Exercise requirements: Exactly as written, return every line of the data below.

Items from a data source:
################
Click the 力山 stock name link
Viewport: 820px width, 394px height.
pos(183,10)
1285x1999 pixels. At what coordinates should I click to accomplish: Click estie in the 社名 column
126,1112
################
Written solution:
Click the 力山 stock name link
Viewport: 820px width, 394px height.
pos(183,10)
1285x1999 pixels. At what coordinates should I click to accomplish: Click estie in the 社名 column
126,1112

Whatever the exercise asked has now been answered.